Delaying drink-driving bill is ‘an insult to the memory of Ciarán’

Strong criticism of politician’s opposition to tougher rules voiced at RSA conference

Strong criticism of politicians who are delaying tougher drink-driving measures, and of the publican's lobby that is influencing them, has been voiced at the Road Safety Authority (RSA) annual conference in Dublin.

The chairwoman of the authority, former Progressive Democrat TD for Dublin South, criticised some of her former colleagues in Leinster House as "drink driver deniers" .

The most heartfelt criticism came from Gillian Treacy, the mother of four-year-old Ciarán who was killed in April 2013 when their car was hit by a drunk driver in Portarlington, Co Laois.

Mrs Treacy, her family and first responders who helped her and sought to save the life of her child, are the face of a current RSA television advertising campaign.


Speaking in a clear, unfaltering voice to some 200 road safety experts and campaigners at the Dublin Castle conference, she said some politicians and publicans were insulting her and her family.

The fatal crash in which she also sustained serious injuries had created a living daily nightmare for her family and a pain that never goes away.

“I am also very disillusioned by a campaign that has been mounted by the vintners to undermine efforts to save lives,” she said.

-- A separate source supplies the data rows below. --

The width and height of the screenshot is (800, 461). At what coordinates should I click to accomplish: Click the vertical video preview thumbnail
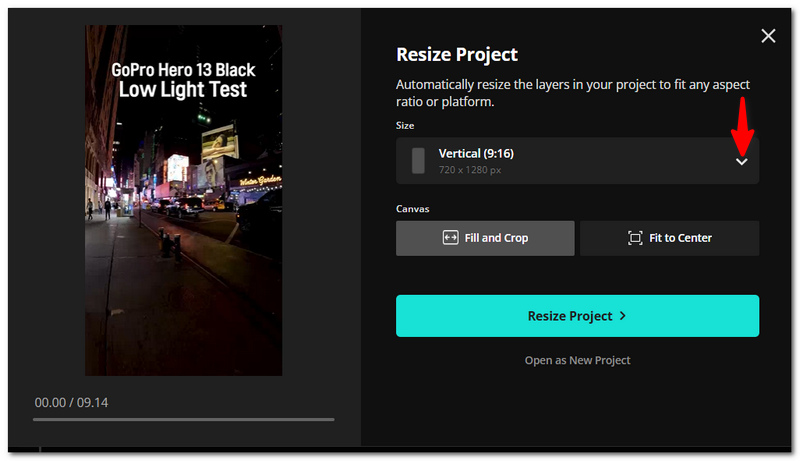pyautogui.click(x=184, y=200)
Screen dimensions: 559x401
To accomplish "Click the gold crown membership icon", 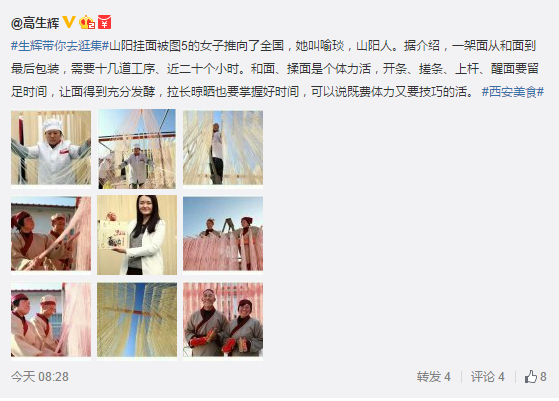I will 87,22.
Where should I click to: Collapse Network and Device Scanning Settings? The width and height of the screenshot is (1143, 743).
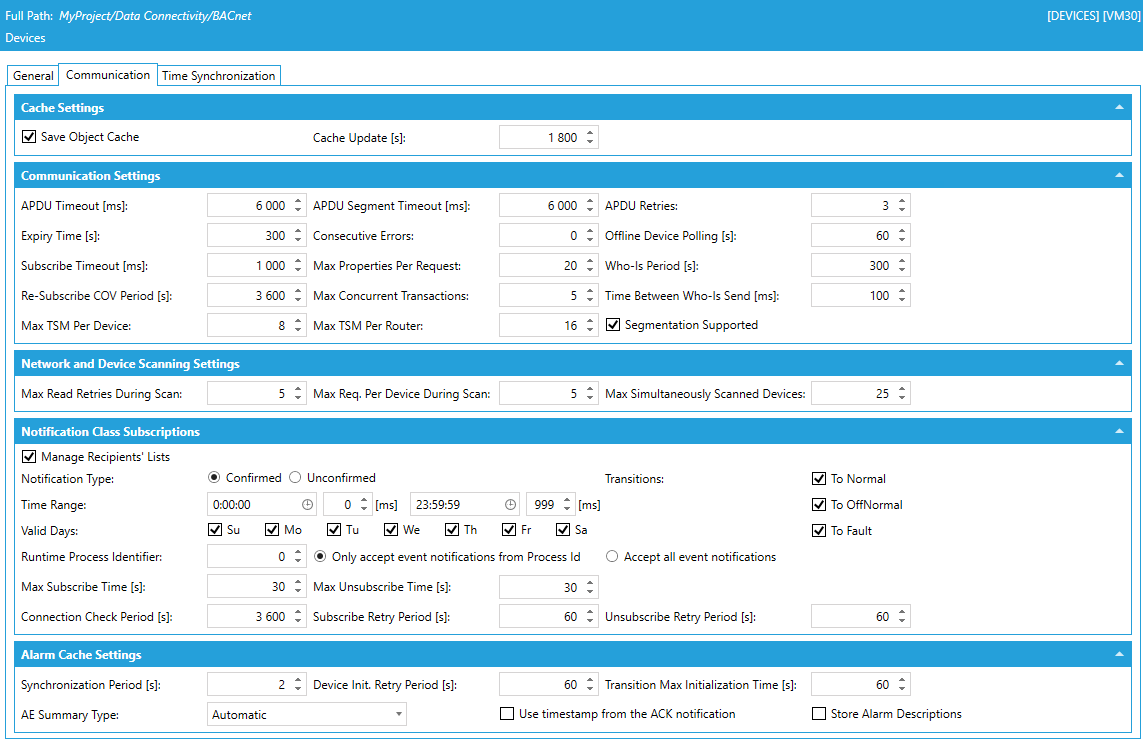pos(1119,363)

"Equally shameful is the reluctance of some of our public representatives, who on the one hand say they don't condone drink driving but yet refuse to support the measures that the Minister (for Transport Shane Ross) is making to protect people's lives – people like me and my family, people they represent and who are living in rural Ireland from drink driving.

“In fact I would go as far as saying that the opposition to this bill is an insult to my family and the memory of Ciarán.”

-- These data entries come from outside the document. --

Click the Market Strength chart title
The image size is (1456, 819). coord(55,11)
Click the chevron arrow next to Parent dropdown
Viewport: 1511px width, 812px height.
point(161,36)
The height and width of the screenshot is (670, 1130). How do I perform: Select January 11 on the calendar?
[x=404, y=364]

Drink driving did not happen by chance; it was a choice, she said.

‘Time we stopped kidding ourselves’

“People make a conscious effort to drive after drinking and it is simply unacceptable behaviour. That’s why I am fully behind the minister and his efforts to introduce harsher penalties for those caught drink driving between 50 and 80 because we still have a problem with drink driving in this country and it’s time we stopped kidding ourselves that we don’t.

“There are no degrees of drink driving because it is an established scientific fact that any amount of drink impairs your driving.”

Appealing for politicians to support the mandatory three month ban proposed in the new Bill, she received a standing ovation for her comments.

The Kerry TD and publican, Michael Healy-Rae, who has been a vocal opponent of the bill and claimed, without producing evidence, that it was safe to drink up to two pints and drive, was not mentioned by any speaker but was a presence nonetheless.

Shane Ross said there was a "huge responsibility on us in the Oireachtas" to reduce the death toll on Irish roads caused by drink driving.

The Minister continued: "It is fair to say that that responsibility is not being taken seriously or energetically enough by a large numbers of members of the Oireachtas. "

A proposal to place a mandatory three month ban on drivers found to have over 50 milligrams of alcohol to 100 millilitres of blood in their system was “based on scientific evidence” and was “essential legislation to save lives”.

“I am at a loss to understand how the legislation has been delayed deep in the dungeons of Leinster House in the hands of an Oireachtas committee for three months now,” he said.

“The committee appears to be in no hurry. Hopefully, none of its members have been unduly influenced by the assertions we have heard from the publicans lobby, the Vintners Federation of Ireland.

“Three weeks ago, I think it is fair to say, those who have been remarking that some of my colleagues are puppets of the publicans are not far off the mark. Meanwhile, as the Bill languishes in Leinster House for three months, lives have been lost on the roads.”

He said the evidence showed that seven to eight people a year were killed by drivers driving with the lower blood alcohol levels in their blood that would attract the three month ban proposed by the Bill.

“I urge the Joint Oireachtas committee in concluding its pre-legislative scrutiny of the Bill, to accept the independent evidence that supports it. That they accept the integrity of the RSA and its work in making Irish roads safer but most importantly, that they move this Bill forward and help reduce road tragedies.

“This is such an important issue that we have to get the message across to everyone driving on our roads.”